- lunes, 02 de diciembre de 2024
- Actualizado 08:30
Buscarle más tiempo al tiempo. Arrancárselo. Intentarlo al menos. De joven piensas que el tiempo está en la noche y trasnochas. Cuando ya eres madurito muchos intentan encontrarlo, el tiempo, más tiempo, madrugando. Tampoco funciona. Ese disparate que se ha puesto de moda y que llaman el club de las cinco de la mañana, no carbura. A esas horas no hay nada, como tampoco había nada a las cinco de la mañana cuando te metías en la cama no para comenzar sino para terminar el día.
Lo sé porque llevo probándolo hace unas semanas, lo de levantarme a las cinco. Me despierto a esas horas, de forma espontánea, y ya no hay forma de volverse a dormir. Me pongo un café, me siento en la mesa de trabajo, abro una hoja en blanco en el iPad, me asomo a ella como quien mira a un abismo y, como decía Nietzsche, el abismo termina mirándome a mí.
¿Y esto realmente qué significa? En el fondo ni idea, que yo de filosofía lo justo, pero en lo formal es de una potencia literaria salvaje. Siempre me he imaginado que tendría la misma puesta en escena que ese travelling más zoom que idea Hitchcock para Vértigo y que luego tan magistralmente usa también Spielberg en Tiburón.
Alejarse mientras te acercas, a una misma velocidad, que traducido es que a las seis de la mañana ya estoy de nuevo con un sueño atroz abrazando la almohada. La felicidad del club de las seis de la mañana: si vuelvo ahora a la cama aún tengo casi dos horas de feliz sueño, el más reparador de la noche.
No hay como obligarte a algo para que el cuerpo, siempre sabio, quiera hacer lo opuesto y retroceda. En mis tiempos de estudiante, el remedio infalible, mano de santo, para dormirse era tener que amanecer temprano para repasar porque tenías un examen.

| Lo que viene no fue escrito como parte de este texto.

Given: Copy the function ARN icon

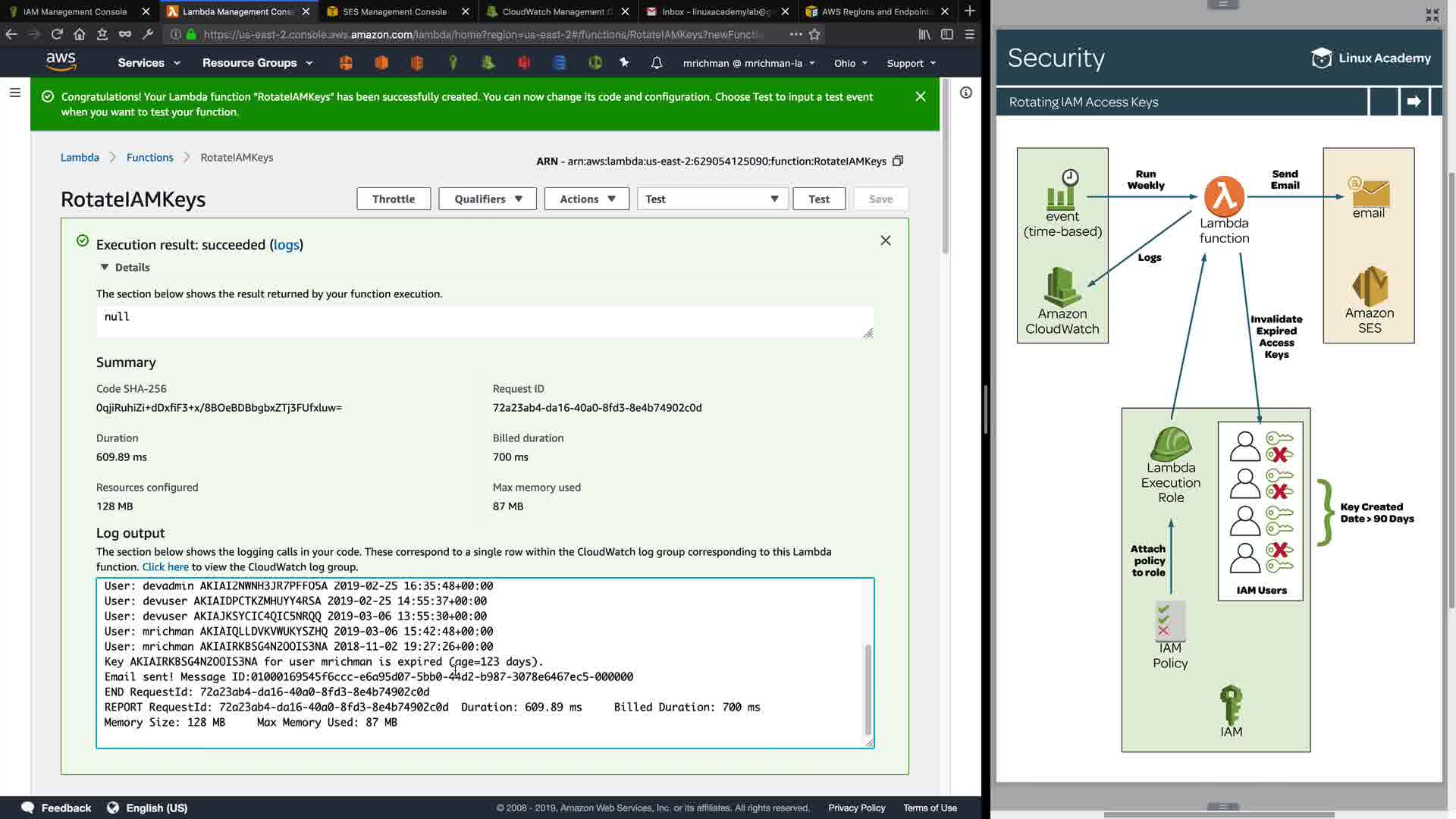Looking at the screenshot, I should pos(898,161).
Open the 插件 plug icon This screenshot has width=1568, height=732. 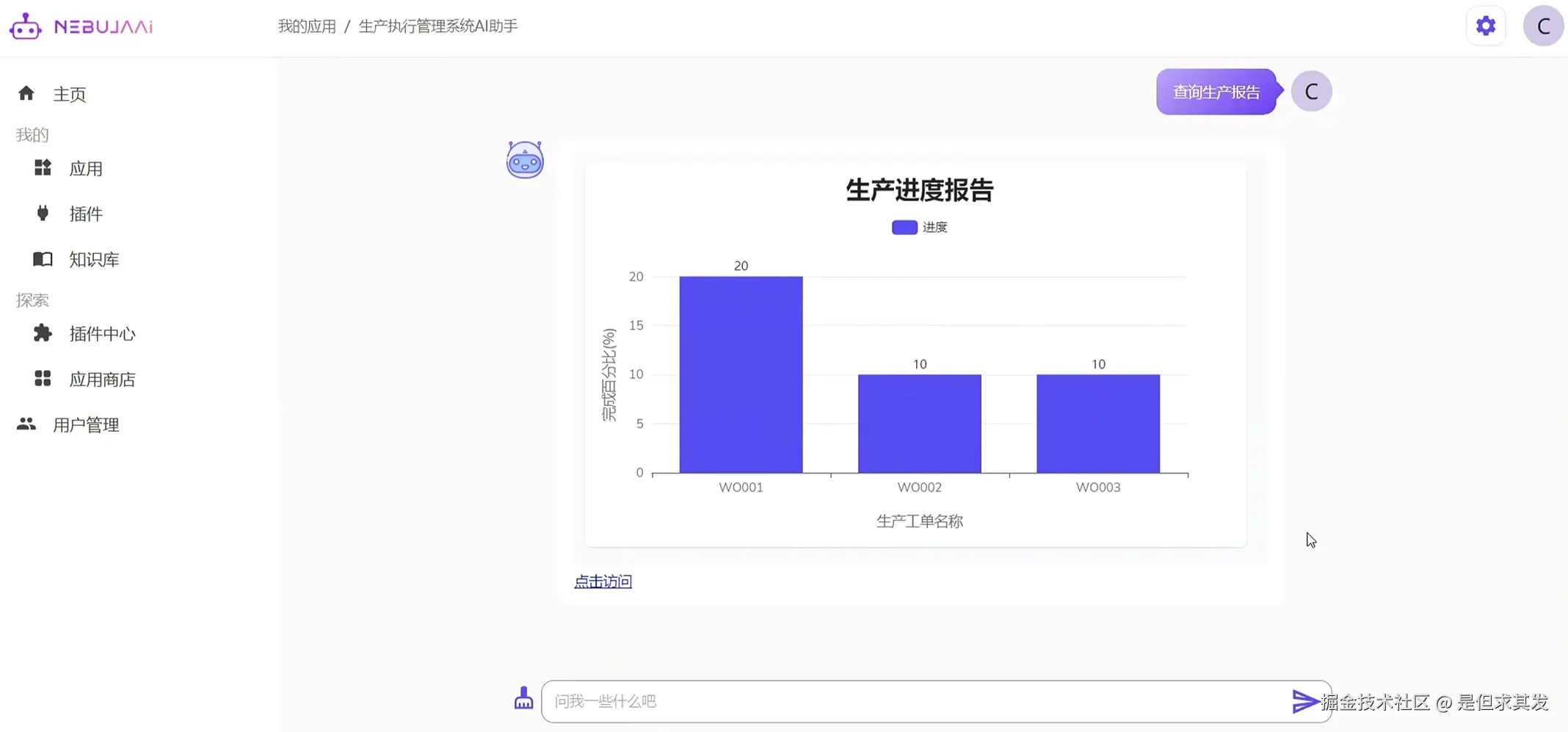42,213
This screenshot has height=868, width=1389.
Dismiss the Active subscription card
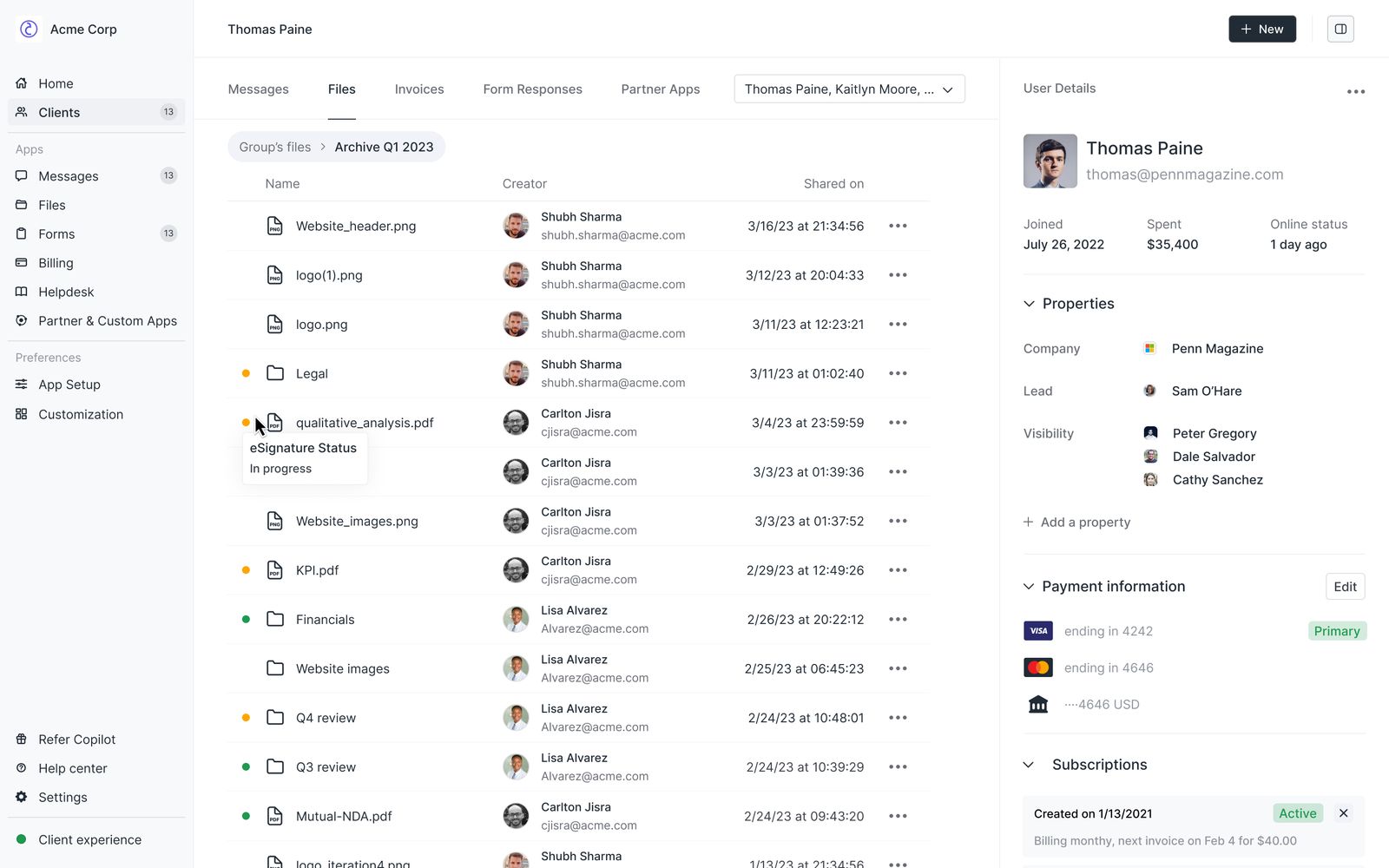pos(1343,813)
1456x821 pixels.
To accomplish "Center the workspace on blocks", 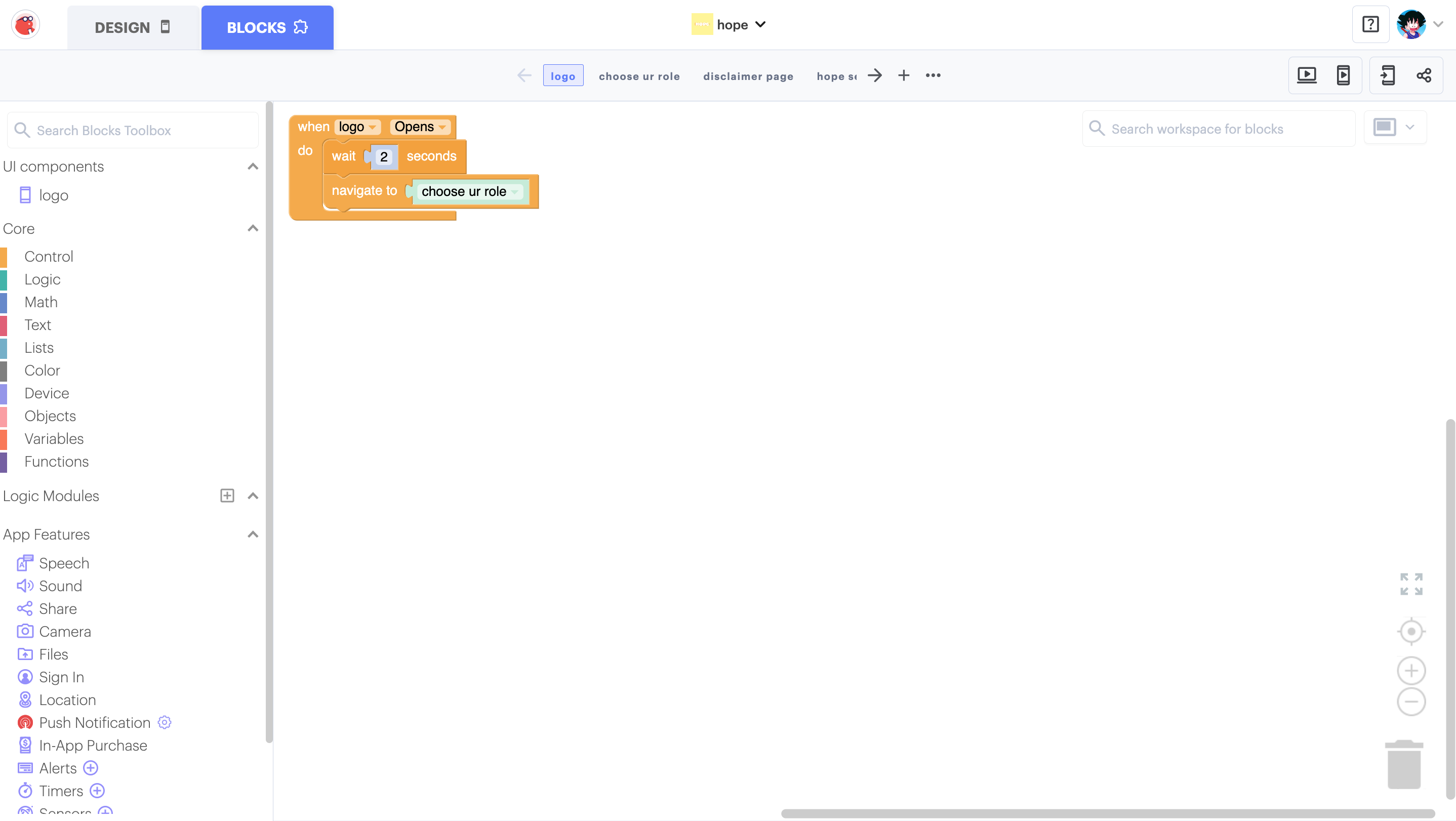I will [x=1411, y=631].
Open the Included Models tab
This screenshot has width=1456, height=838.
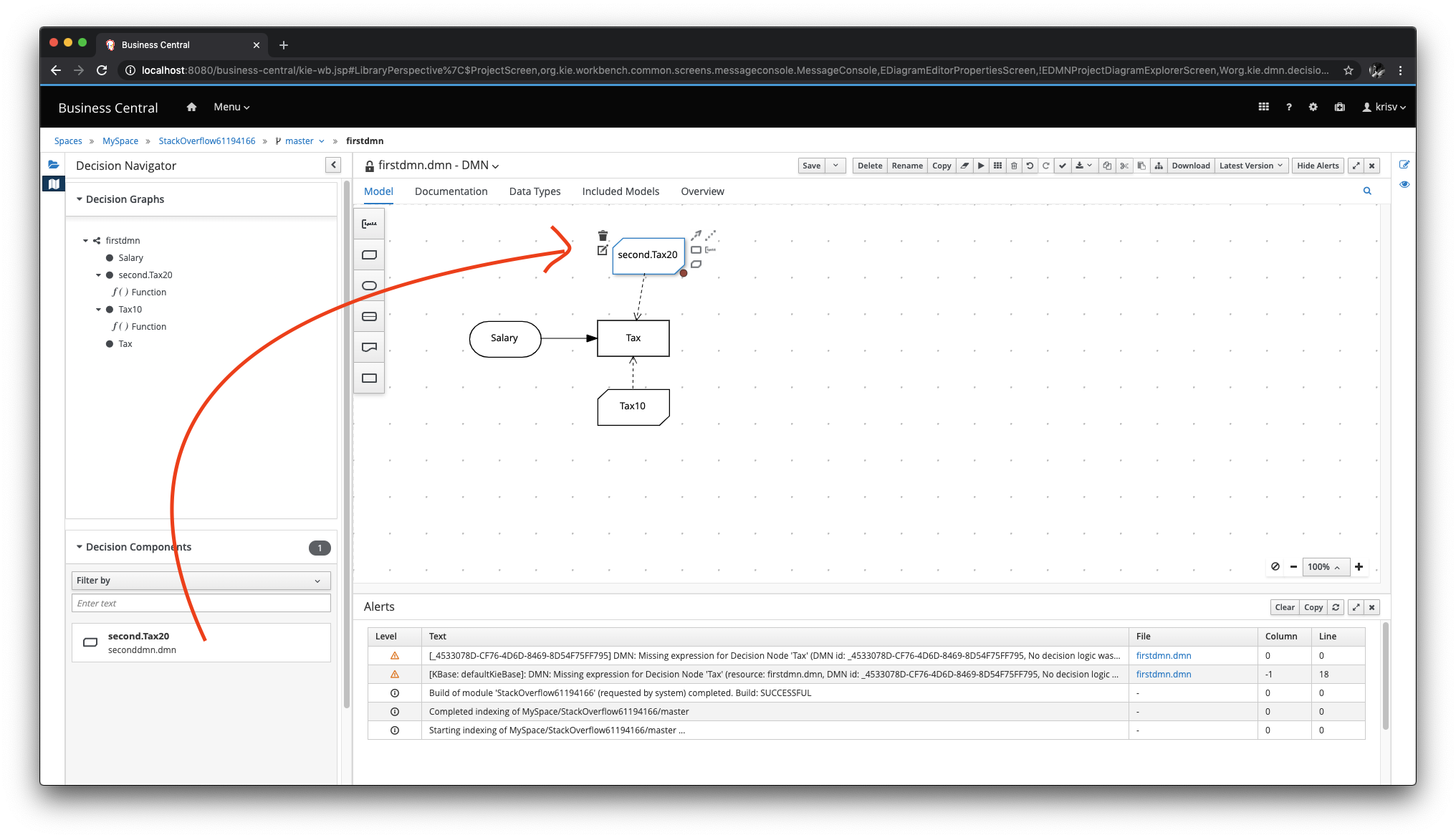click(x=621, y=191)
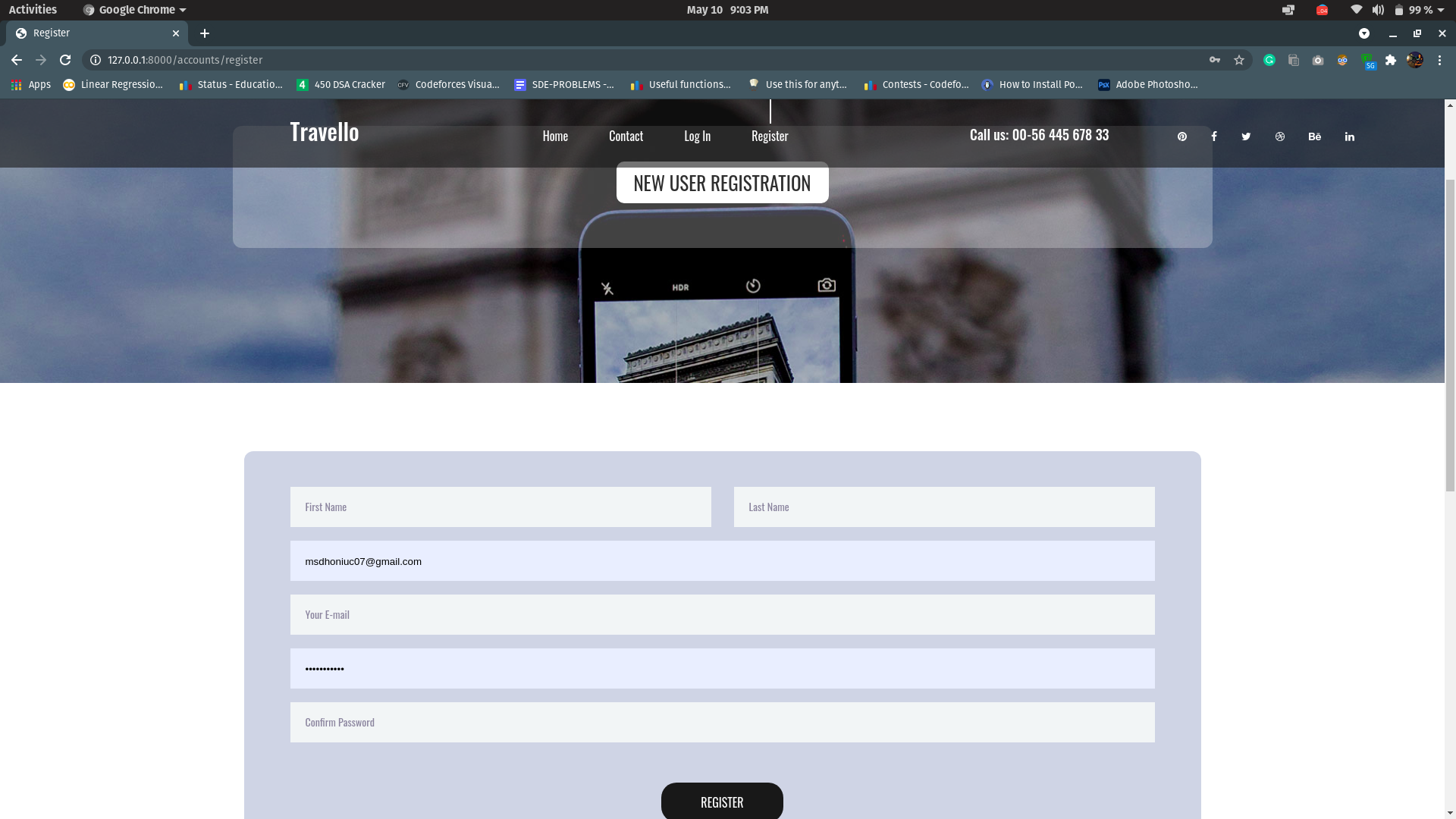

El error es tomarse la vida como una constante búsqueda más que de la optimización del tiempo, de estirarlo para conseguir que parezca que haya una cantidad mayor; cuando lo que hay que hacer con él es que no agobie, que no estrese. Hay que suprimir el tiempo o que juegue en nuestro bando. Pongan el despertador diez minutos antes de la hora y vivirán más tranquilos. Pongan las reuniones en vez de a en punto a y diez y todo el mundo llegara a su hora, relajado.
En uno de esos arranques míos de optimismo, decidí ir ayer a esa librería tan coqueta que hay en Biarritz y que aún guarda la estructura de la antigua boutique-taller que montó Coco Chanel hace más de un siglo en ese local, para comprarme en francés el primer volumen de En busca del tiempo perdido, la obra faraónica de Proust. Al llegar y mirar en el escaparate, el escaparate me devolvió la mirada y me dijo, a dónde vas, chanante, y lo dejé pasar. Me hice con Vuelo nocturno de Saint-Exupéry, más humilde, a juego con mi actual nivel de francés, lo metí en la mochila, me puse el casco y despegué de nuevo.
Ahora que ha muerto Françoise Hardy -bendito sea Dios qué bellezón tan fuera de su tiempo, como de otra época mucho más futura-, hagámosle caso y tratemos de ensanchar el tiempo, que es lo contrario a estirarlo. Ese tiempo, como su canción que tarareaba yo ayer en homenaje conduciendo en moto por la costa francesa de Biarritz a Hendaya, pasando por Guéthary y San Juan de Luz, de los amores, los amigos y la aventura. Y eso es todo.